But into an examination of all these questions, as affected by the evidence in the case, it will not be necessary to enter; for, as has been said, the court, at the instance of the defendants under their cross-complaint, granted an injunction against the plaintiff restraining it from asserting any right to the waters which it had been taking, and further restraining it from developing or extending its tunnel. This injunction was based upon the findings above adverted to that the water which plaintiff was taking was drawn from and decreased the surface flow of defendants, and that the tunnel weakened the natural bank and bed of the stream, and created an artificial draft upon the surface waters, causing them to flow more freely into the tunnel, and thus lessening the amount which the defendants otherwise would have received. These findings, if supported, are determinative of the case, for, if plaintiff's attempted appropriation is so violative of the superior rights of the defendant appropriators as to justify an injunction restraining it from asserting any right to the water, it cannot matter to plaintiff what place the defendants may, in the future, select as their point of diversion. It would unduly extend this opinion to set forth the evidence at length, but we are satisfied that the findings are abundantly supported by the evidence of the engineers Wright, Purnell, and Koebig, who testified with unanimity to the matters found by the court.
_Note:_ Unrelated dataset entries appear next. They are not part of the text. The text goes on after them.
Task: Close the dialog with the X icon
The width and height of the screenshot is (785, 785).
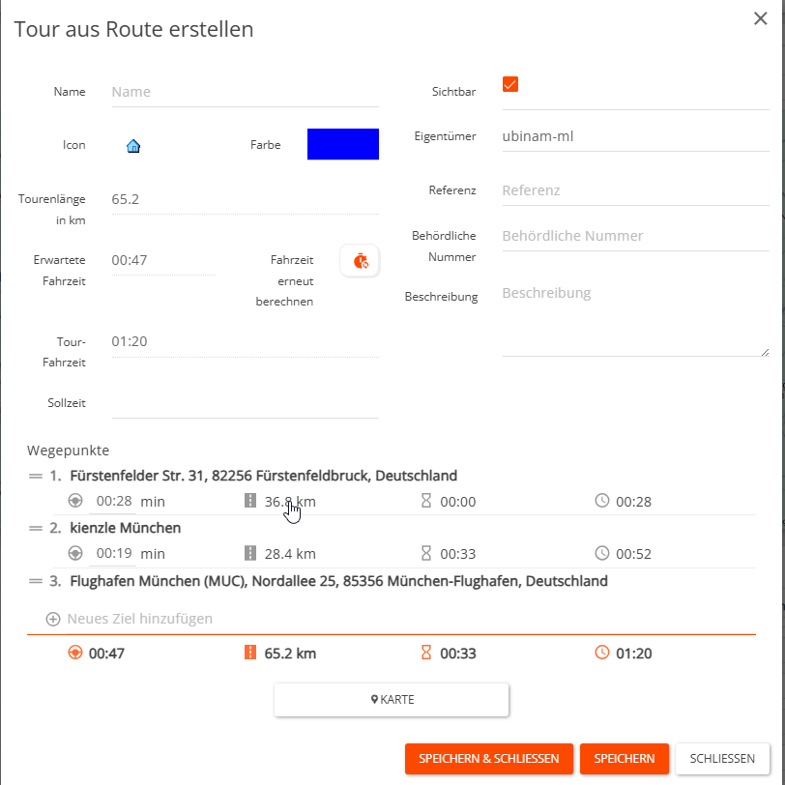Action: tap(761, 17)
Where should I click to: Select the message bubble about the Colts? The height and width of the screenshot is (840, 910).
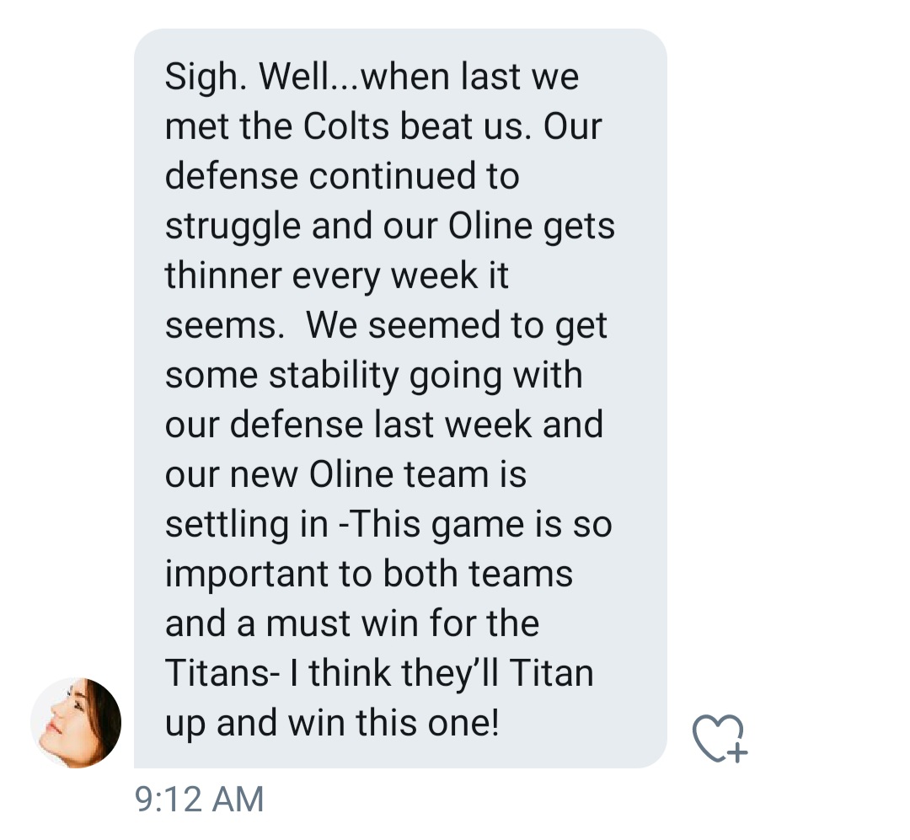[400, 399]
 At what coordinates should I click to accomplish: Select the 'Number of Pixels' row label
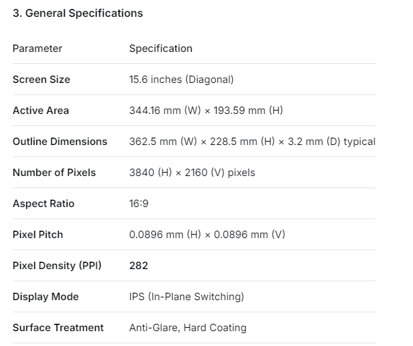[54, 173]
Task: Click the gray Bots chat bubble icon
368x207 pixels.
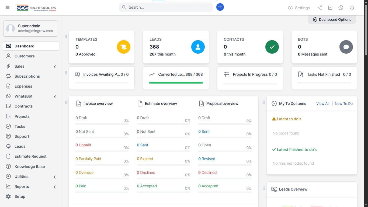Action: click(x=346, y=47)
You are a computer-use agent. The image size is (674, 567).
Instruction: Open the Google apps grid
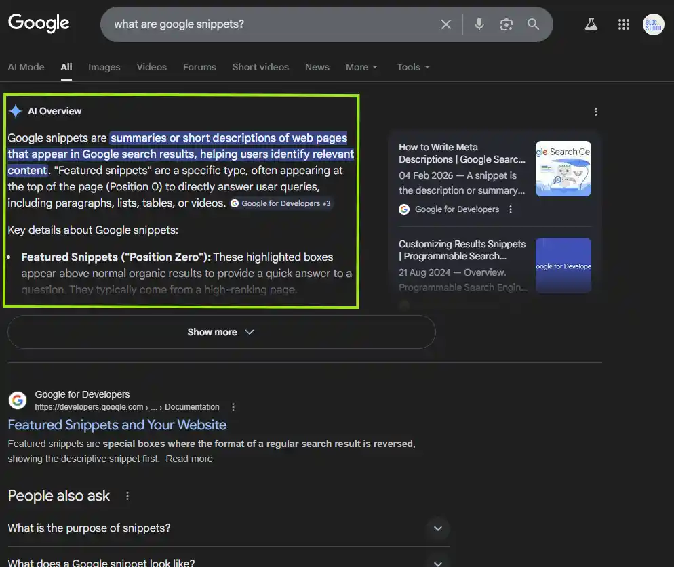[x=623, y=24]
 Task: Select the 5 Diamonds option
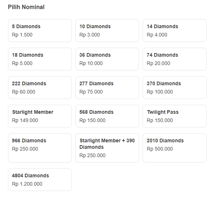(x=40, y=31)
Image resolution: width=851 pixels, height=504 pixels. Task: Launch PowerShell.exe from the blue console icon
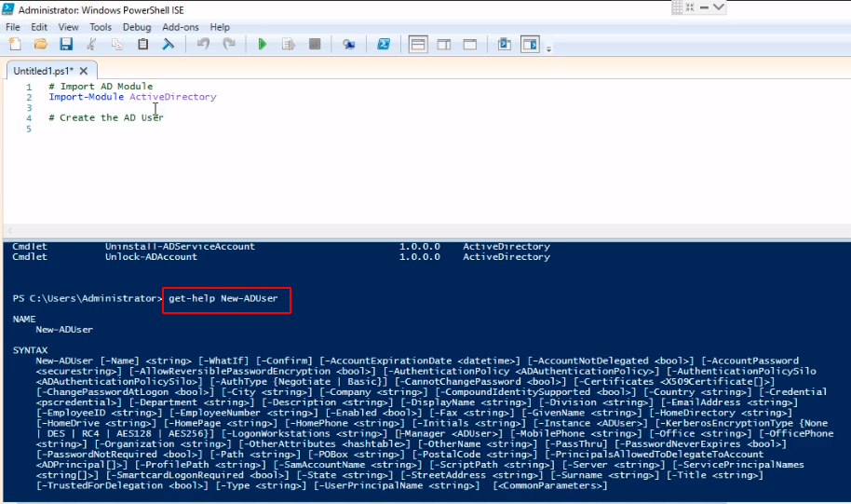pyautogui.click(x=383, y=44)
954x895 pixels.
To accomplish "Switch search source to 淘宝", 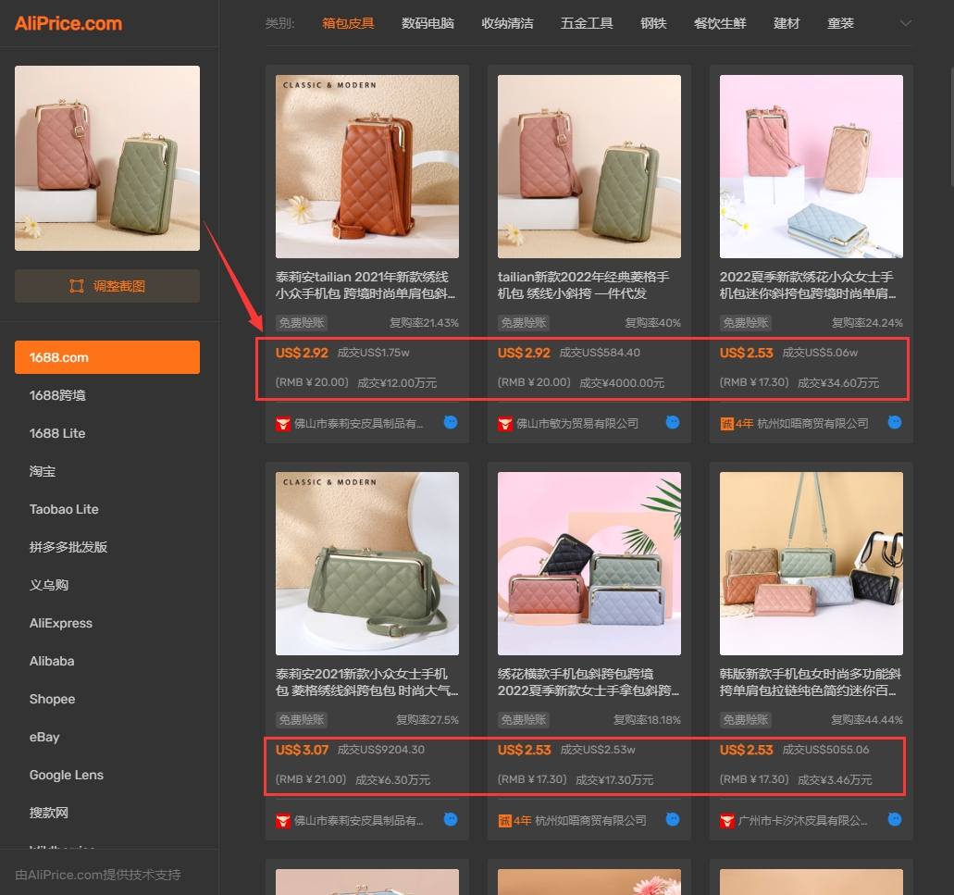I will (x=43, y=471).
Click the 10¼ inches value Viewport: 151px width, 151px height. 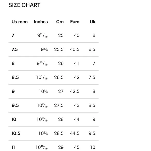tap(43, 91)
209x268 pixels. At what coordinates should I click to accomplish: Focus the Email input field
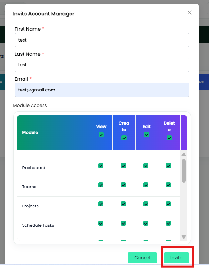(x=102, y=90)
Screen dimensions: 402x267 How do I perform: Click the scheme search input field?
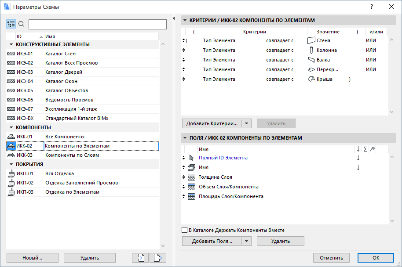click(97, 24)
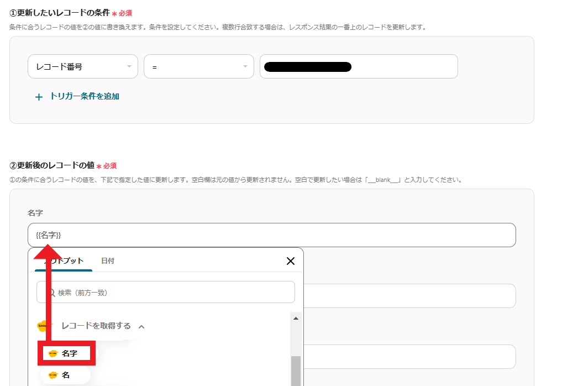Click second input field behind popup
Screen dimensions: 578x386
(x=409, y=296)
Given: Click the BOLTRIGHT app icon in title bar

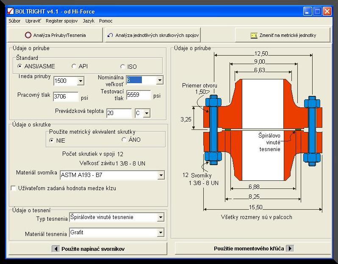Looking at the screenshot, I should (11, 11).
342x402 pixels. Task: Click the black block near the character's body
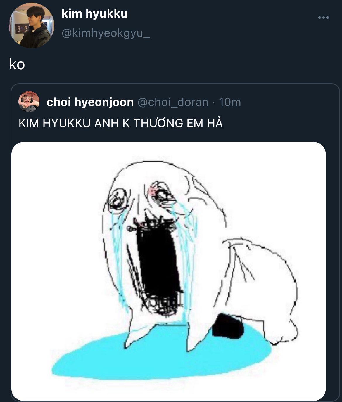[x=228, y=326]
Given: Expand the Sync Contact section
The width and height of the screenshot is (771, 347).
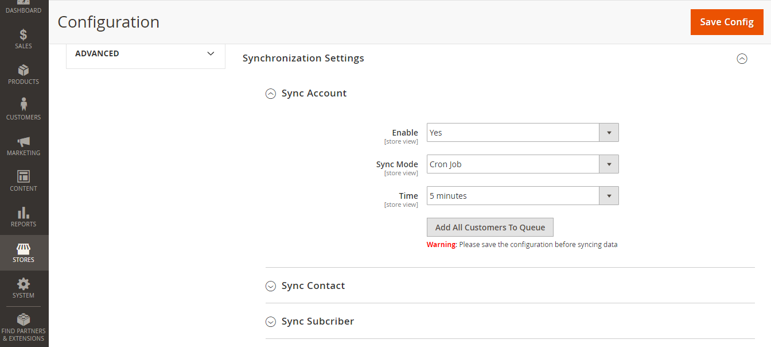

The right of the defendants to an injunction under the facts found is very clear, but, if it needs support, it may be found in the well-considered cases of Peoria v. Suden, 25 Kan. 588; Aetna Mills v. Brookline, 127 Mass. 69, and McClellan v. Hurdle, 3 Colo. App. 430.
The judgment and order appealed from are therefore affirmed.
Temple, J., and Harrison, J., concurred.
Hearing in Bank denied.
Beatty, C.J., dissented from the order denying a hearing in Bank.